Content starts

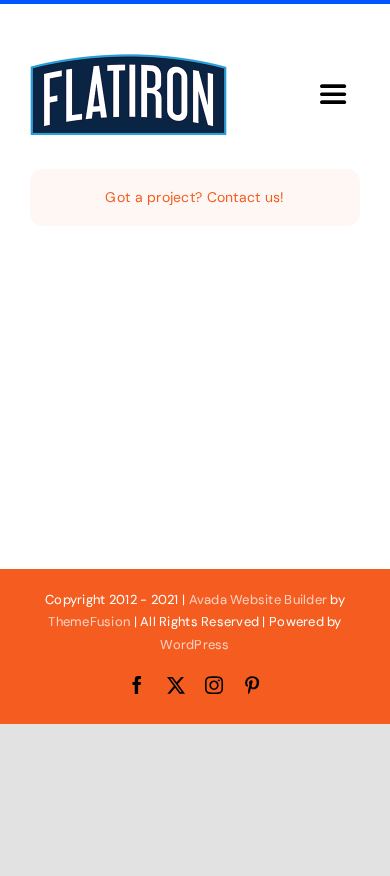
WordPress (194, 644)
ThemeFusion (89, 621)
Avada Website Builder (258, 599)
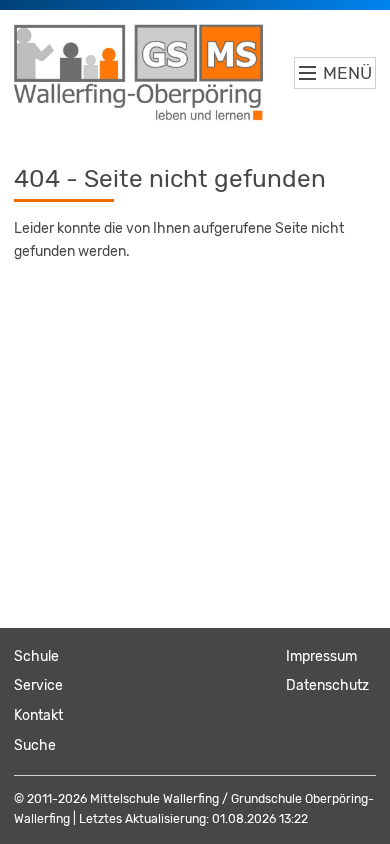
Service (38, 685)
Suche (35, 745)
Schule (36, 656)
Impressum (321, 656)
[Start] (139, 73)
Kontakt (38, 715)
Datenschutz (327, 685)
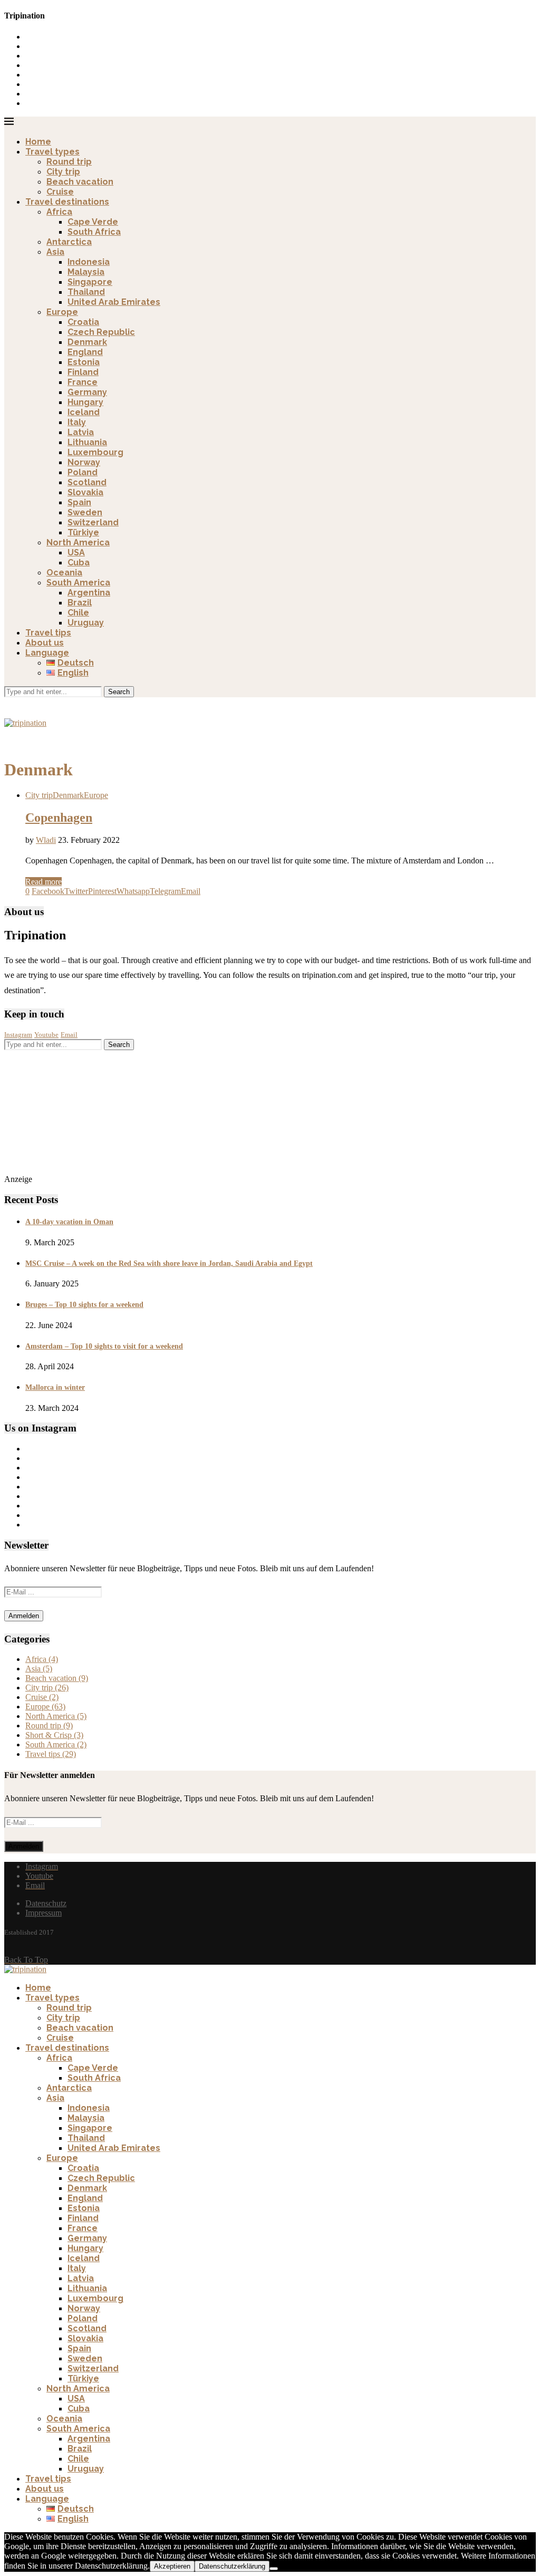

Content ends

## ACTIVITY
The lines above must be transcribed exactly, with every picture left out.

## EXPECTED OUTPUT
WordPress (194, 644)
ThemeFusion (89, 621)
Avada Website Builder (258, 599)
Service (38, 685)
Suche (35, 745)
Schule (36, 656)
Impressum (321, 656)
[Start] (139, 73)
Kontakt (38, 715)
Datenschutz (327, 685)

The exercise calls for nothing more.